La dépression de l'Afar

Le premier segment de la branche orientale est connu sous le nom de dépression de l'Afar. Cette région très particulière est interprétée comme la zone de rencontre entre trois plaques tectoniques, la plaque africaine, la plaque arabique et la plaque somalienne. Les auteurs distinguent parfois un bloc Danakil limité au nord-ouest de la dépression de l'Afar. Le soubassement actuel de la dépression de l'Afar est formé d'épanchements basaltiques d'âge plio-pléistocène, parcourus par des réseaux très denses de failles orientées nord-ouest - sud-est, direction du rift de la mer Rouge, et nord-est - sud-ouest, direction du rift éthiopien. Cette structuration tectonique s’ordonne en nombreux fossés organisés en lanières, localement profonds, le plus spectaculaire étant le bassin du lac Asal, vaste cuvette évaporitique dont la surface se situe à — 153 mètres sous le niveau de la mer et qui contient d'épais dépôts de halite et de gypse. Plus au sud-ouest, à la frontière entre l'Éthiopie et Djibouti, le lac Abhé est un autre grand lac salé endoréique qui s'inscrit dans un réseau de failles de direction nord-ouest - sud-est. D'épais dépôts sédimentaires tapissent la dépression de l'Afar et témoignent de l'existence passée de nombreux bassins lacustres et de réseaux fluviatiles du Miocène au Pléistocène. C'est dans les dépôts de l'un de ces lacs, le lac d'Hadar, du Pliocène, qu'ont été trouvés de nombreux restes d'hominidés, dont la célèbre Lucy.

> Exercices:
1. D'après le texte sur la dépression de l'Afar, à quelle profondeur par rapport au niveau de la mer se trouve la surface du lac Asal ?
2. En vous appuyant sur le texte sur la dépression de l'Afar, expliquez pourquoi les réseaux de failles du soubassement présentent deux orientations.
Vous n'aurez pas besoin du matériel fourni.

> Matériel fourni:
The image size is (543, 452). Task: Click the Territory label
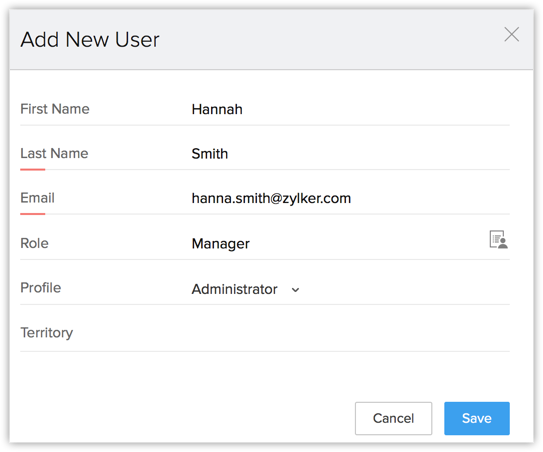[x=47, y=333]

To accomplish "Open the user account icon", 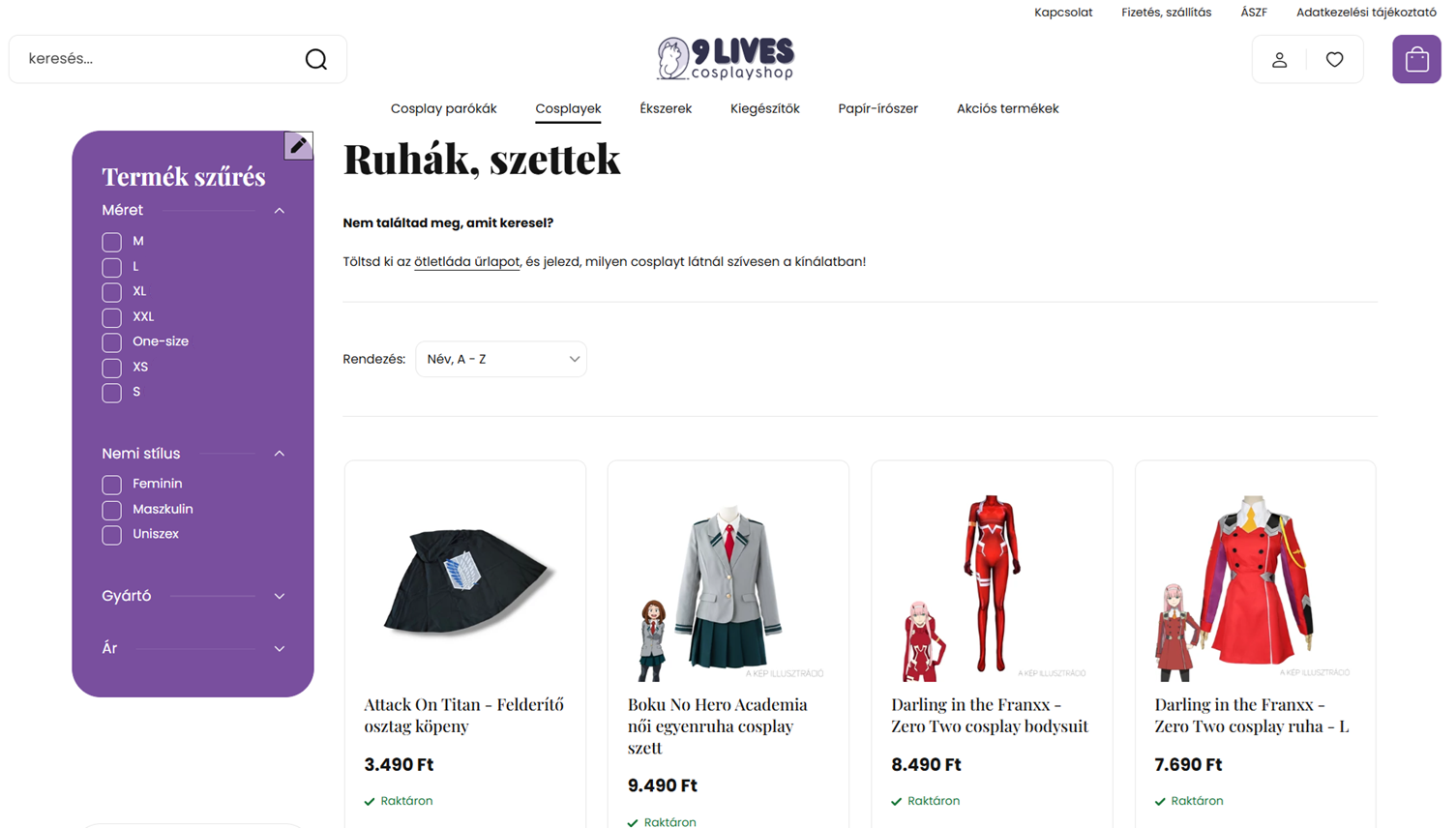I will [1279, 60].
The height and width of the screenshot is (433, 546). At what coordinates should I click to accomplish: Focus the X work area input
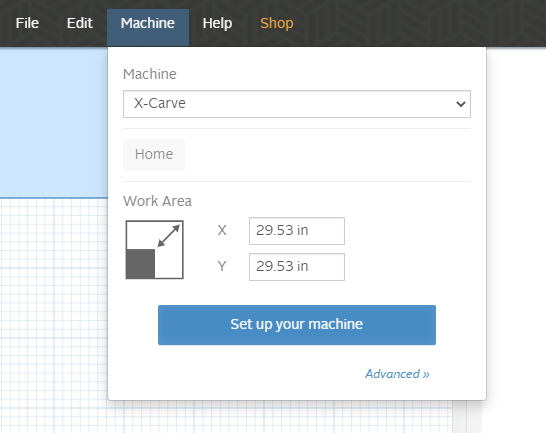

> Réponses:
1. Elle se situe à 153 mètres sous le niveau de la mer.

2. Les failles orientées nord-ouest – sud-est suivent la direction du rift de la mer Rouge. Celles orientées nord-est – sud-ouest suivent la direction du rift éthiopien.